The importance of garage door safety sensors
If you stand too close to a garage door’s designated route when it’s closing, the door will stop before hitting you. If a child’s ball rolls directly under the door and said child goes after it, the door will halt before hitting and injuring the child. Anything left on the floor near the garage door’s track will be spared being squished as well. How does the door know when to stop?

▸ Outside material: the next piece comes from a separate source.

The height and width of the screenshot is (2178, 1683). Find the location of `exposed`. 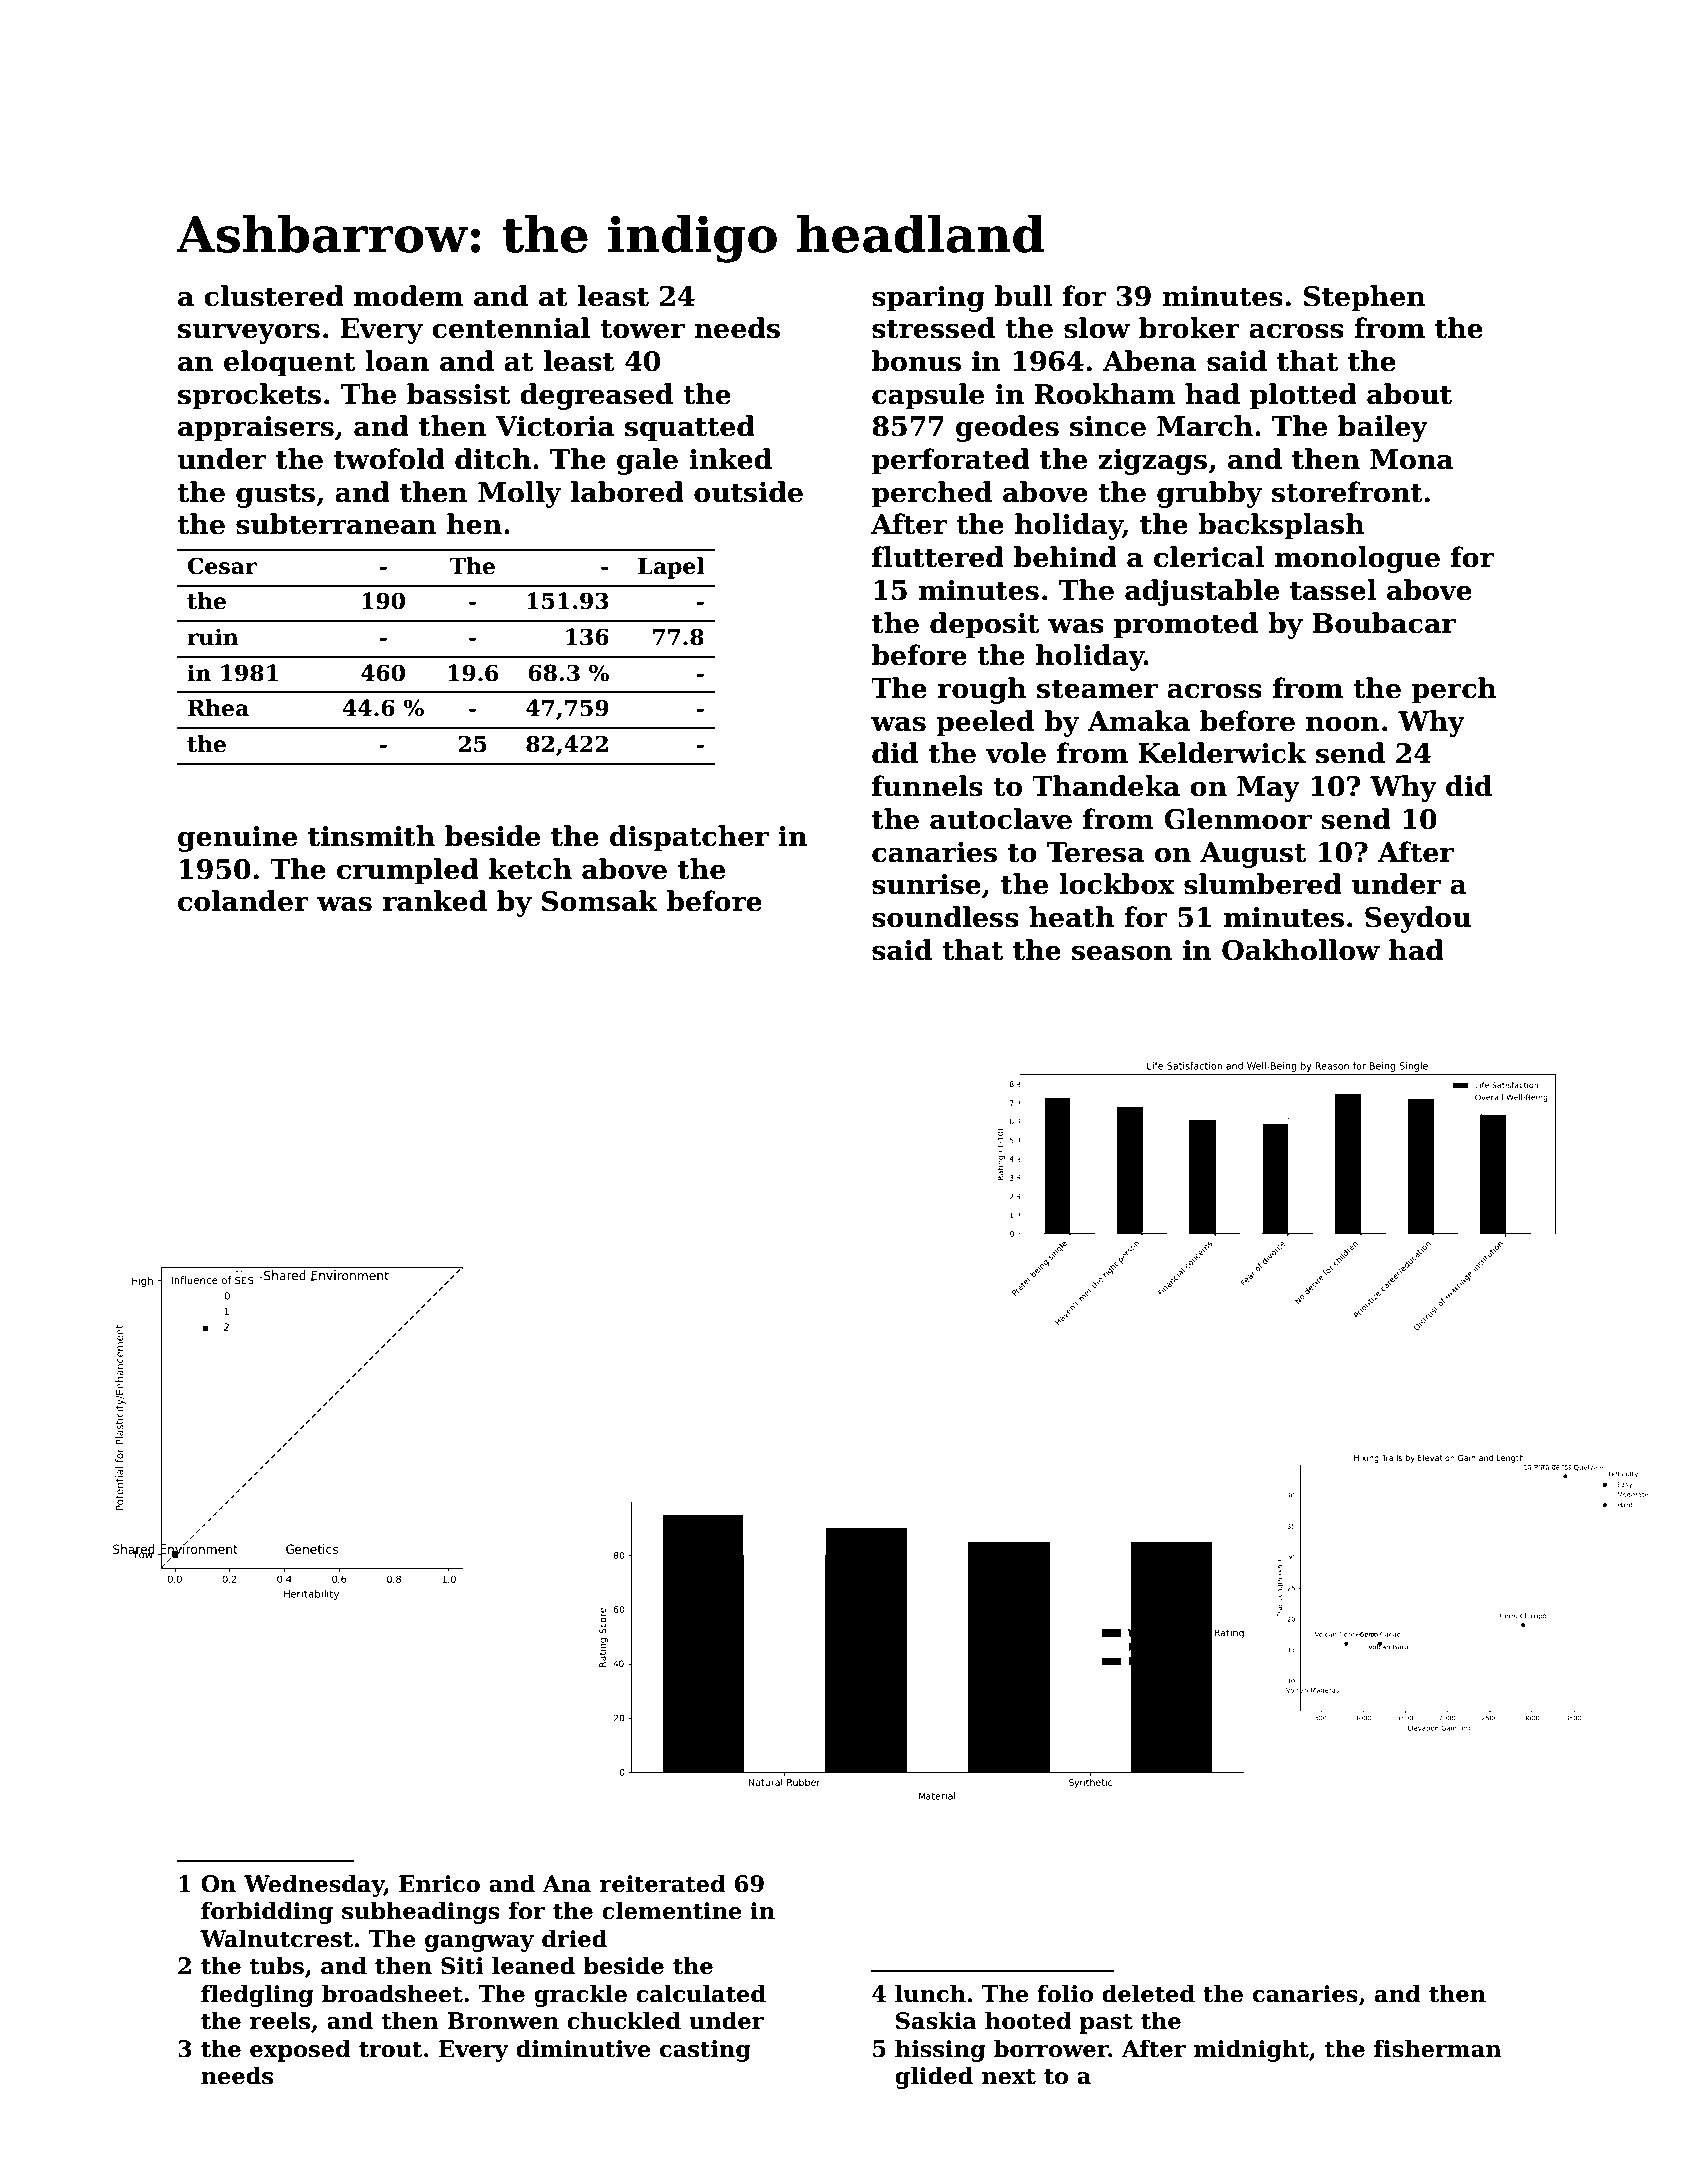

exposed is located at coordinates (300, 2050).
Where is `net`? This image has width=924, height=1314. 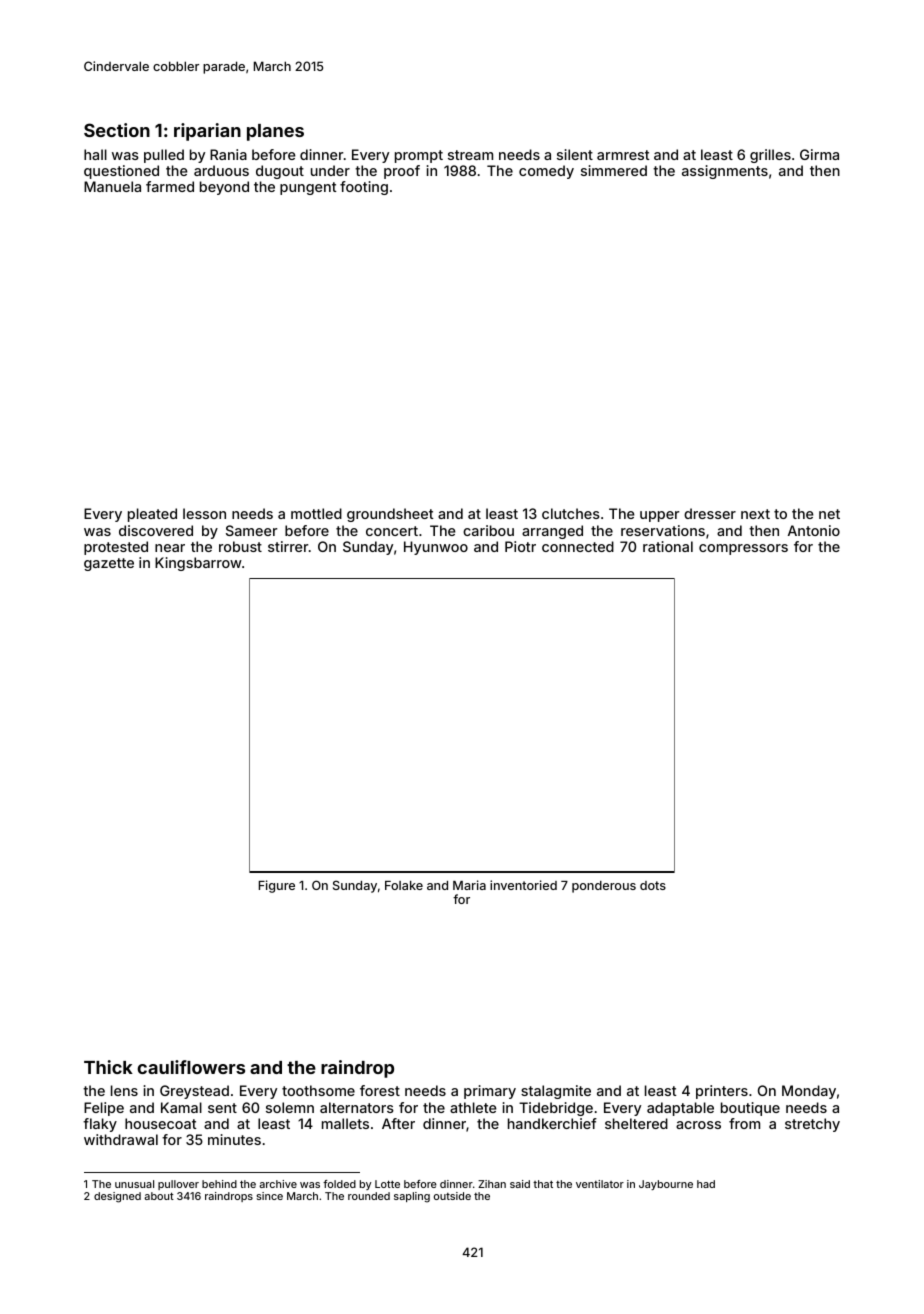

Your garage door has eyes. Modern garage doors (meaning those made since 1993) are required to include safety sensors for the protection of consumers. These door sensors are photoelectric eyes that act as sentries looking out for any intruders in the way of the door. The sensors perform as a team of two, passing a light beam from one to the other. When the beam is broken, a signal is sent to the door opener’s motor to stop immediately, thus preventing damage to items or injury to people or pets. This is a critical safety feature as roughly three people every year die and many thousands are injured due to malfunctioning garage doors and related actions around doors.
Carrying the weight
Garage doors are by far the largest moving object in a home, with a great deal of weight behind them. The sensors are situated roughly six inches above the floor and are designed with technology to sense anything that might potentially disrupt the function of the door. Considering the amount of use a garage door sees, odds are good that it will at some point encounter an obstacle. A typical working family’s garage door runs through more than 1,000 open and close cycles every year, not including weekends.
Keep the equipment clean
It might seem like unnecessary advice, but it is important to keep garage door sensors clean and in good operating condition. To start, be sure the sensor eyes are free of dust and dirt. Dirty lenses will foul the reliability of the light beam and leave you with a questionable door function.
Check alignment and power
If your garage door sensors are not properly aligned, the beam will not connect, thus triggering the door to stop closing. Check the screws on the sensor brackets and if further adjusting is needed, gently bend the brackets to line up with each other.
Also be sure to check the batteries in the remote and check the receiving antenna for potential adjustment.